● **Activity**
Whenever the word "computer" shows up in a line of the data, copy that line.

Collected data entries
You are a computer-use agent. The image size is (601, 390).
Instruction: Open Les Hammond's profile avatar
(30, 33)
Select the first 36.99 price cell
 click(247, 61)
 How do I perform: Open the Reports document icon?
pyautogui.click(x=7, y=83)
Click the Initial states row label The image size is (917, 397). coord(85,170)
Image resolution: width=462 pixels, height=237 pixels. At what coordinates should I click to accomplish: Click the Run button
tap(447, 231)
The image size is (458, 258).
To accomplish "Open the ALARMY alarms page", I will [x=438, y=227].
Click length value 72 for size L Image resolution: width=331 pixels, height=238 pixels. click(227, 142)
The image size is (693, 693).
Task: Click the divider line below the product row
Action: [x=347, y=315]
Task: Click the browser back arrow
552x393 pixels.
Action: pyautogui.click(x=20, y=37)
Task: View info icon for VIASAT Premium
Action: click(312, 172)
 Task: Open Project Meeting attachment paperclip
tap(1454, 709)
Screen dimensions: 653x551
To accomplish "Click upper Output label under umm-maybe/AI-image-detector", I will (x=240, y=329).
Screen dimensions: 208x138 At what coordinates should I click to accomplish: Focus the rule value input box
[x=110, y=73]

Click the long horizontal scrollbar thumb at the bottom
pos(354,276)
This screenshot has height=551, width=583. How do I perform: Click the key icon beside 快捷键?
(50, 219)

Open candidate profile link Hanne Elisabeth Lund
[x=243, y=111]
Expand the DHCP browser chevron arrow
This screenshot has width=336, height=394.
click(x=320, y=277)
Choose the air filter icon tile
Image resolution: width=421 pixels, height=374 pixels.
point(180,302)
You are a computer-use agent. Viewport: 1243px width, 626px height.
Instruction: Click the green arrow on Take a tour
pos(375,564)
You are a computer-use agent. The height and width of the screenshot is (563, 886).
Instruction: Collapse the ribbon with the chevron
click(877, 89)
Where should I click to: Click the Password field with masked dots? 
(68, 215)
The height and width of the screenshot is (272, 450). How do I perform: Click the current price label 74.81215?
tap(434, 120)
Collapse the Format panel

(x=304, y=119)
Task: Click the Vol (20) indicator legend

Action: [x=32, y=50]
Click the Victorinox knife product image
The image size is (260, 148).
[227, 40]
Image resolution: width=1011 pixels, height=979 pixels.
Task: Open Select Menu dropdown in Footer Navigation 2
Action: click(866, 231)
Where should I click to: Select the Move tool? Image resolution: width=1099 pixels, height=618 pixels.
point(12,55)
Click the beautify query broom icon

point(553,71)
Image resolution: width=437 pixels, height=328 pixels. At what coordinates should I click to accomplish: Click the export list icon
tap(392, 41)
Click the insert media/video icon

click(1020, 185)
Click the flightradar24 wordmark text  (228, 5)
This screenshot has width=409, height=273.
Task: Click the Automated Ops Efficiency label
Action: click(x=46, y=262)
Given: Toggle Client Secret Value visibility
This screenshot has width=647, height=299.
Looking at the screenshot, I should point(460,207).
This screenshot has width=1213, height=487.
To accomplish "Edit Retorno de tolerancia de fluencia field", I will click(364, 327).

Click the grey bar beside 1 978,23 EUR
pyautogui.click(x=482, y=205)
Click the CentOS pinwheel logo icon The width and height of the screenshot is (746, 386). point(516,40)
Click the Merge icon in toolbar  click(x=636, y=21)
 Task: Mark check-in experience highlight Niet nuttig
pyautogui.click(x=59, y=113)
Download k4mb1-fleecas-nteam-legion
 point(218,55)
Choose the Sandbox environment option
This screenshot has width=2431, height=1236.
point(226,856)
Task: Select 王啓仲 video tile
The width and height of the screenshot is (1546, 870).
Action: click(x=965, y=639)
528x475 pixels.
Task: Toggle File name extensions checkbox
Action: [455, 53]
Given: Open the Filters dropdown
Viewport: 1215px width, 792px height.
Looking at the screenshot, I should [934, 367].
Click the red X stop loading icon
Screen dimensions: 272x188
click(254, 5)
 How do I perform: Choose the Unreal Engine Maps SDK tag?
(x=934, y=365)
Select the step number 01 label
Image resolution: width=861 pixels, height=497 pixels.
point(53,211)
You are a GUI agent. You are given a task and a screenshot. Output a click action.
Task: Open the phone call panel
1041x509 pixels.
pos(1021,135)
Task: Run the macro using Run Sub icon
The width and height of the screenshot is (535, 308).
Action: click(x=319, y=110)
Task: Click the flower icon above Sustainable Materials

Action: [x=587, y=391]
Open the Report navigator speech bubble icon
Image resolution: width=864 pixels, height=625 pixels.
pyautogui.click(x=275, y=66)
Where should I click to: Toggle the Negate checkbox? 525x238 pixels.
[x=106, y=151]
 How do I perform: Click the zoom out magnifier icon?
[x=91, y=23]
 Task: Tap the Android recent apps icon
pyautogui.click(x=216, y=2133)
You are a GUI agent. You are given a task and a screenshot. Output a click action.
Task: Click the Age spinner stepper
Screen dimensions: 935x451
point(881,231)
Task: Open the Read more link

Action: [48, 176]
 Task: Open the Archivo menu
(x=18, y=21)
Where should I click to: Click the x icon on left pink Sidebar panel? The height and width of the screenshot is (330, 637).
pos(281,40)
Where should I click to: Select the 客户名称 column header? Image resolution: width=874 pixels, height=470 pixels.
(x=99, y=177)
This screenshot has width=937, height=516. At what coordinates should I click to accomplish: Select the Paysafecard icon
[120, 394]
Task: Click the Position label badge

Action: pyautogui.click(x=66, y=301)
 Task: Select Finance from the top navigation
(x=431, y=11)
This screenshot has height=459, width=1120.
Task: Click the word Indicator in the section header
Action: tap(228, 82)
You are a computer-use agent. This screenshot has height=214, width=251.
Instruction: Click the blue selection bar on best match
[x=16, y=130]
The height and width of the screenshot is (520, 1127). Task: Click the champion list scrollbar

● **Exercise solution**
You are a computer-use agent. The image size is (601, 390).
You are a computer-use agent. Viewport: 1243px width, 626px height.
You are a computer-use agent. The height and width of the screenshot is (563, 886).
You are a computer-use agent. This screenshot has height=214, width=251.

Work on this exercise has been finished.